(PAGE EXTRACT)
My three year old daughter recently asked, with some skepticism, if men can be doctors. And I understand why she might wonder! So far in her life, almost everyone she’s seen in a medical context has been a woman.
At preschool, she hasn’t ever had a male teacher, and I don’t think that will change next year. From one perspective, this is good news for her:
Female students were more successful when their primary-school teachers were disproportionately female. Impacts are lifelong: female students taught by female teachers were more likely to move up the educational ladder by completing high school and attending college, and had higher lifetime family income and increased longevity.
And while I was working on this post, I saw one new NBER paper on this front:
Using student-level transcript data, we estimate the effect of speakers on future course-taking in models which use untreated lectures as control groups, including professor and semester fixed effects and student-level covariates. Alumni speakers increase intermediate economics course take-up by 2.1 percentage points (11%). Students are more responsive to same-gender speakers, with male speakers increasing men’s course take-up by 36% and female speakers increasing women’s course take-up by 40%, implying that the effect of alumni speakers is strongly gendered.
But this a place where it’s hard to figure out what kind of representational balance to strike. I want to raise strong, curious daughters, who know a range of options are open to them. But I also realize how few working men they see at this age.
(End PAGE EXTRACT)
TASK INSTRUCTIONS:
(a) In the post on gender and role models, by how much do alumni speakers increase take-up of intermediate economics courses?
(b) Echo the post on gender and role models word for word, starting at "But this a place" and ending at "at this age.".
(c) Write what follows the last sentence of the post on gender and role models.
(DATA BLOCK)
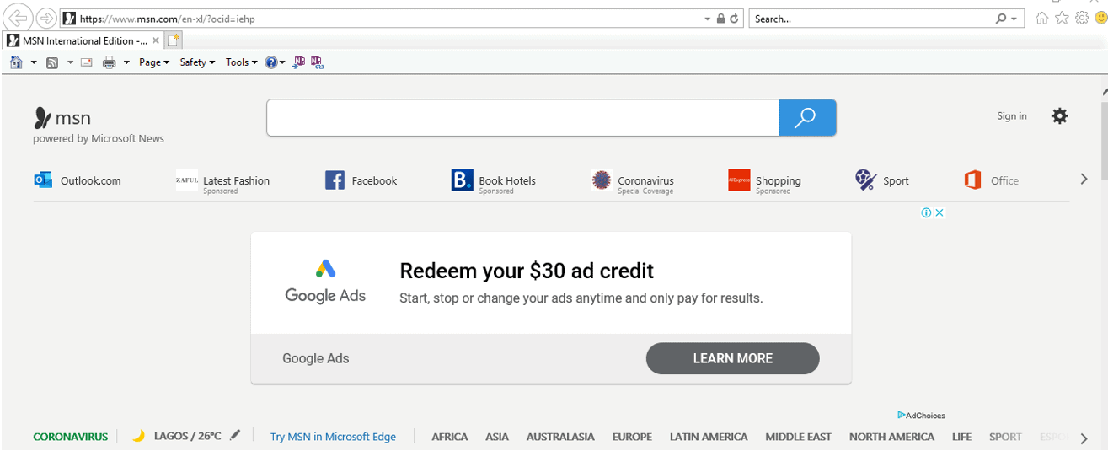
Task: Open the Safety menu
Action: (197, 62)
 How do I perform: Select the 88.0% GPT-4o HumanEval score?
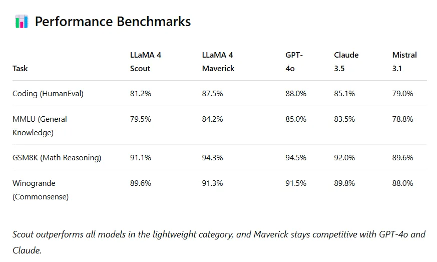tap(296, 94)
(End DATA BLOCK)
EXERCISE RESULTS:
(a) By 2.1 percentage points (11%).

(b)
But this a place where it’s hard to figure out what kind of representational balance to strike. I want to raise strong, curious daughters, who know a range of options are open to them. But I also realize how few working men they see at this age.

(c)
I think the main jobs they can be certain that men do are: garbage man, coffee shop barista, high school teacher, priest.
In his
substack, Richard Reeves has been writing about the exodus of men from HEAL professions (health, education, administration, and literacy).As he writes:
Only one in ten elementary school teachers are male. In early education, men are virtually invisible. It ought to be a source of national shame that only 3% of pre-K and kindergarten teachers are men. There are twice as many women flying U.S. military planes as there are men teaching kindergarten (as a share of the occupation). […]
Getting men into HEAL would be good for them (because there are many jobs there), good for the professions (because they face labor shortages), and good for the boys and men using those services (because they often prefer a male provider). It would be a win-win-win.
I particularly appreciate
raising that last point. Even if many men don't want to be teachers, many boys want there to be a few male teachers around as they're growing up and looking for what kind of man they can grow up to be.I don’t expect the “neutral” split for all professions is 50-50. But when professions have a strong skew, I expect that it’s harder for the rarer men and women who would be happy doing those jobs to enter the fields. It’s not fun to stick out or to lack peers like you, and it’s harder to ask the question “Would I like to grow up to be an [X]?” if you don’t know anyone who seems analogous to you who works on X.
(This is why we want to make sure our daughters meet religious sisters—we don’t know what God will call them to, but we want to make sure they know that some women enter consecrated life).
I’ve always thought mostly about how to show children (boys or girls) more ways of being a woman, for fear they’ll otherwise think women’s options are too limited. But I’m wondering more how to show them a range of good men. For now, they get to see some of our grown up friends, and many dads helping in the after-church donut scrum.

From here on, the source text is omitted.